Recorded data:
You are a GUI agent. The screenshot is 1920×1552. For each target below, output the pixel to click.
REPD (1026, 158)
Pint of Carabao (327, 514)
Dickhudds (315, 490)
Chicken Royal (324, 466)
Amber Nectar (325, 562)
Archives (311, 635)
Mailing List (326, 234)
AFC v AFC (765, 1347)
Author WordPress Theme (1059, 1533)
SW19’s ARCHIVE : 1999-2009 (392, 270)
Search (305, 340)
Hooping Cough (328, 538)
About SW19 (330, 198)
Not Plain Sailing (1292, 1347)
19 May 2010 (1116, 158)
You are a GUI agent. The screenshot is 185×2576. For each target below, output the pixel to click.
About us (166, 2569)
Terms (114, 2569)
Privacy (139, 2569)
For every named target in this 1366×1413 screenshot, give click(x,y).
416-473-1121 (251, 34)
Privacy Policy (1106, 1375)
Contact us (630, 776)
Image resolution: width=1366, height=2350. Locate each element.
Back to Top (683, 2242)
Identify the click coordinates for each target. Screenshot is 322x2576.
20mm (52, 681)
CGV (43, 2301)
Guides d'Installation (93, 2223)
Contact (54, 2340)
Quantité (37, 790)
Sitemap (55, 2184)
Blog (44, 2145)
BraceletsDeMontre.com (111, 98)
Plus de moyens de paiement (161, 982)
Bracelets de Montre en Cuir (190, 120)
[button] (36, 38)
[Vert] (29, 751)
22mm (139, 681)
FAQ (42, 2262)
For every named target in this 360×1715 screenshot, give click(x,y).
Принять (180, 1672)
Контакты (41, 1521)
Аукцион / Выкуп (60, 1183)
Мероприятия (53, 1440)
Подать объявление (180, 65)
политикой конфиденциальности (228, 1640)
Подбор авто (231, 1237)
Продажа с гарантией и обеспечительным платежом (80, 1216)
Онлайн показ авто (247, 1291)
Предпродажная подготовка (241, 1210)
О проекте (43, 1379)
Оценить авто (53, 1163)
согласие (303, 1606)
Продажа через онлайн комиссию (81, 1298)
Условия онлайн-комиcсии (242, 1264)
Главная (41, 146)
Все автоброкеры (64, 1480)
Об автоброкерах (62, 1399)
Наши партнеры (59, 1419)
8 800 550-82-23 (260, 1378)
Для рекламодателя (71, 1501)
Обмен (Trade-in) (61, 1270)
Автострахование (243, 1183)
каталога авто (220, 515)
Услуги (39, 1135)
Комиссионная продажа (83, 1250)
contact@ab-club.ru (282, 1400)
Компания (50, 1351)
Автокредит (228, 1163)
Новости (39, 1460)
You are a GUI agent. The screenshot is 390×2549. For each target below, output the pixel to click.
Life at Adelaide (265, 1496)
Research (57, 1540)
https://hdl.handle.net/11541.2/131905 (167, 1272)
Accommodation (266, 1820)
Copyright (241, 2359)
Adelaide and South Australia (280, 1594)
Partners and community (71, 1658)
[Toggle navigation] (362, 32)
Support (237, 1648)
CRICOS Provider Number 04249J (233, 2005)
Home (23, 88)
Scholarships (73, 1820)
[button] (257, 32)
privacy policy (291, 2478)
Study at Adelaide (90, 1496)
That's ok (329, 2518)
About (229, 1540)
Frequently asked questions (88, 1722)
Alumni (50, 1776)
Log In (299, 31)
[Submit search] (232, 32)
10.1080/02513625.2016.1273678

**Task item**:
Nothing before the line containing "CGV (43, 2301)" should be repeated; repeat that line and all later lines through the end of the data above, exactly.

**Solution to this task**:
CGV (43, 2301)
Guides d'Installation (93, 2223)
Contact (54, 2340)
Quantité (37, 790)
Sitemap (55, 2184)
Blog (44, 2145)
BraceletsDeMontre.com (111, 98)
Plus de moyens de paiement (161, 982)
Bracelets de Montre en Cuir (190, 120)
[button] (36, 38)
[Vert] (29, 751)
22mm (139, 681)
FAQ (42, 2262)
For every named target in this 360×1715 screenshot, give click(x,y).
Принять (180, 1672)
Контакты (41, 1521)
Аукцион / Выкуп (60, 1183)
Мероприятия (53, 1440)
Подать объявление (180, 65)
политикой конфиденциальности (228, 1640)
Подбор авто (231, 1237)
Продажа с гарантией и обеспечительным платежом (80, 1216)
Онлайн показ авто (247, 1291)
Предпродажная подготовка (241, 1210)
О проекте (43, 1379)
Оценить авто (53, 1163)
согласие (303, 1606)
Продажа через онлайн комиссию (81, 1298)
Условия онлайн-комиcсии (242, 1264)
Главная (41, 146)
Все автоброкеры (64, 1480)
Об автоброкерах (62, 1399)
Наши партнеры (59, 1419)
8 800 550-82-23 (260, 1378)
Для рекламодателя (71, 1501)
Обмен (Trade-in) (61, 1270)
Автострахование (243, 1183)
каталога авто (220, 515)
Услуги (39, 1135)
Комиссионная продажа (83, 1250)
contact@ab-club.ru (282, 1400)
Компания (50, 1351)
Автокредит (228, 1163)
Новости (39, 1460)
You are a GUI agent. The screenshot is 390×2549. For each target below, output the pixel to click.
Life at Adelaide (265, 1496)
Research (57, 1540)
https://hdl.handle.net/11541.2/131905 (167, 1272)
Accommodation (266, 1820)
Copyright (241, 2359)
Adelaide and South Australia (280, 1594)
Partners and community (71, 1658)
[Toggle navigation] (362, 32)
Support (237, 1648)
CRICOS Provider Number 04249J (233, 2005)
Home (23, 88)
Scholarships (73, 1820)
[button] (257, 32)
privacy policy (291, 2478)
Study at Adelaide (90, 1496)
That's ok (329, 2518)
About (229, 1540)
Frequently asked questions (88, 1722)
Alumni (50, 1776)
Log In (299, 31)
[Submit search] (232, 32)
10.1080/02513625.2016.1273678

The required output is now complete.